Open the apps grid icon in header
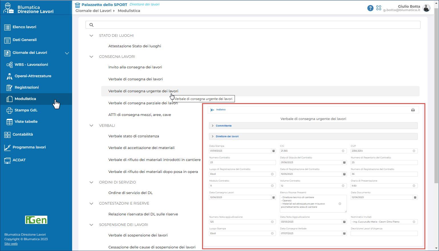Screen dimensions: 439x251 pyautogui.click(x=379, y=8)
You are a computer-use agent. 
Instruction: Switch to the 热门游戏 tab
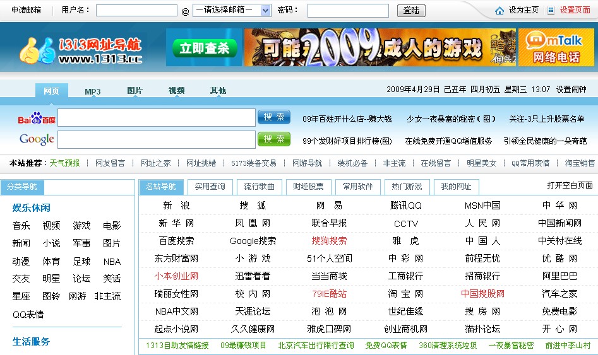click(407, 187)
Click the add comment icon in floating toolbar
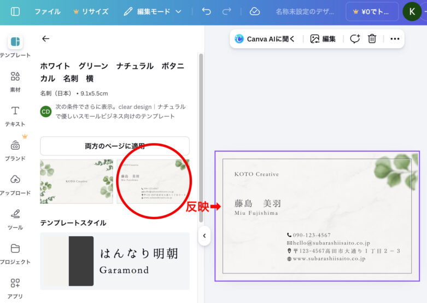Viewport: 427px width, 303px height. pos(355,39)
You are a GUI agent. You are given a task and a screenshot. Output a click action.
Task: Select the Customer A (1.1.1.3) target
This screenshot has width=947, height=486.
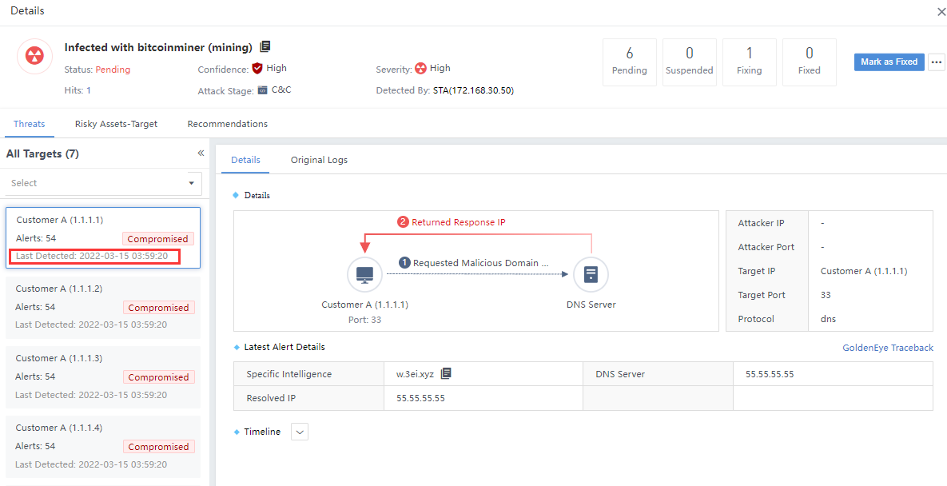click(x=103, y=376)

+ + + + +

Stated task: Copy every line of the rows above word for word, omitting the pictures.

Output of the exercise:
Open the apps grid icon in header
Screen dimensions: 439x251 pyautogui.click(x=379, y=8)
You are a computer-use agent. 
Instruction: Switch to the 热门游戏 tab
click(407, 187)
Click the add comment icon in floating toolbar
Viewport: 427px width, 303px height. pos(355,39)
You are a GUI agent. You are given a task and a screenshot. Output a click action.
Task: Select the Customer A (1.1.1.3) target
This screenshot has width=947, height=486.
click(x=103, y=376)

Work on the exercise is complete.